• [What to do]: Within the entries below, every line containing "will" is to be copied.

• [Data records]:

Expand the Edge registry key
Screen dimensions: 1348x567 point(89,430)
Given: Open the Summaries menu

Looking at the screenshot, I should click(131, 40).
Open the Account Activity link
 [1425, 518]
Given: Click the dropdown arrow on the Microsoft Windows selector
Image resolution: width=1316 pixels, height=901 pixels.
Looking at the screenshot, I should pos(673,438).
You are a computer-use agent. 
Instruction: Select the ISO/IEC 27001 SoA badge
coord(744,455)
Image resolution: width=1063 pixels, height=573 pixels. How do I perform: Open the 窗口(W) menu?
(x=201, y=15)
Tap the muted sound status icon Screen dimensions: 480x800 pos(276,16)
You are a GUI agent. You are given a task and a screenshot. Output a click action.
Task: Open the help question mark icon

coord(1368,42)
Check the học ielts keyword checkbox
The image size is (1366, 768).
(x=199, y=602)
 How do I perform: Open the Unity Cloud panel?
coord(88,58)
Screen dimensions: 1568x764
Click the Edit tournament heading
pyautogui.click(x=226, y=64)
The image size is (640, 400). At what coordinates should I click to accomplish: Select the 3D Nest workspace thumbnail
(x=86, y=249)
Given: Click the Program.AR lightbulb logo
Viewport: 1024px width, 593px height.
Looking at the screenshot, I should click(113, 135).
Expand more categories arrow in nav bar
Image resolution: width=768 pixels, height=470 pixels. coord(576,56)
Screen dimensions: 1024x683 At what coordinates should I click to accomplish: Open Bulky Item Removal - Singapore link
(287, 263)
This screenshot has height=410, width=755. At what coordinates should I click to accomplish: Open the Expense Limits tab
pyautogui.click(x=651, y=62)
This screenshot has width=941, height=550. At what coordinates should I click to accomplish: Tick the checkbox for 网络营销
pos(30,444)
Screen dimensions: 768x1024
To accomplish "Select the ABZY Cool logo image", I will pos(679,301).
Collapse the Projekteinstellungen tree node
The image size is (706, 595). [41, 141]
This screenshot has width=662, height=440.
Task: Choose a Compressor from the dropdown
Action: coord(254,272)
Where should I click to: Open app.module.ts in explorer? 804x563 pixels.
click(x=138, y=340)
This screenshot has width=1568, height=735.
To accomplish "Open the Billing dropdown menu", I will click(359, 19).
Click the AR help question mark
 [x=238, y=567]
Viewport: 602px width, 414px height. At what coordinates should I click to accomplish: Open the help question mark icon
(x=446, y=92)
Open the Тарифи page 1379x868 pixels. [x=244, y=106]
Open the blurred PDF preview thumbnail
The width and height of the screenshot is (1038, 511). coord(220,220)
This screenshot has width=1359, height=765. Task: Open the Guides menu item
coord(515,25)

• [Solved exercise]:
To accomplish "Select the ABZY Cool logo image", I will pos(679,301).
To accomplish "Open the Billing dropdown menu", I will click(359, 19).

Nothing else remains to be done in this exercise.